>> START Task data
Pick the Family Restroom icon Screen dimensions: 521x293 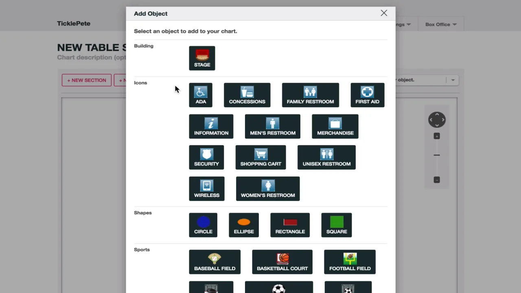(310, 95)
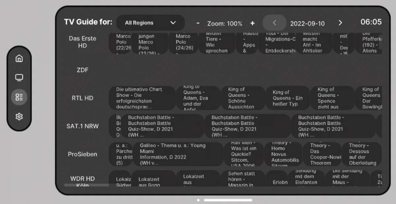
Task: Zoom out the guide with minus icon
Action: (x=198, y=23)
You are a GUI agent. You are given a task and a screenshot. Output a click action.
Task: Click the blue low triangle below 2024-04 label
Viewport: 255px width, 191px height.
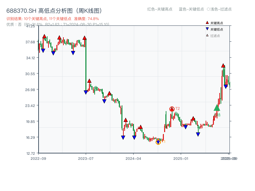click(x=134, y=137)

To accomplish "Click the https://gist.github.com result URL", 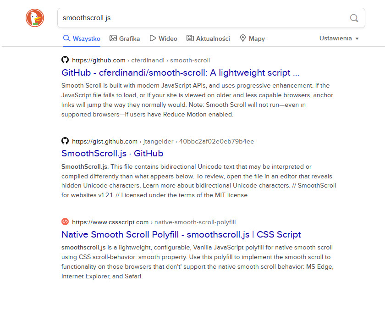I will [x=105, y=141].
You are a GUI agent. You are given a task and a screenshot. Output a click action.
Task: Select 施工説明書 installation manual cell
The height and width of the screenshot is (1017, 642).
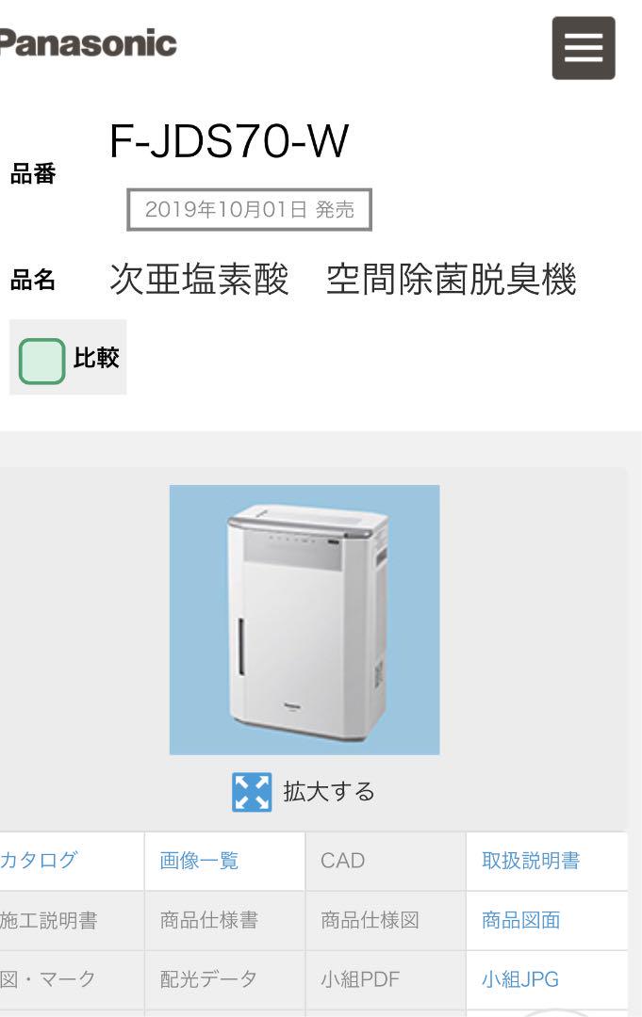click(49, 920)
>> END Task data
>> START Task data
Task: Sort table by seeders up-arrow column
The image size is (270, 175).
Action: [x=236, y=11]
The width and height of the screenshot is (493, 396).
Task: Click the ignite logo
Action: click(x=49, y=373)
>> END Task data
» **Short exercise**
Gather every line of the entries above that contains the string "height", matching case exactly, and copy each one out.

» **Answer to this task**
Viewport: 255px width, 191px height.
The height and width of the screenshot is (1017, 642).
The width and height of the screenshot is (493, 396).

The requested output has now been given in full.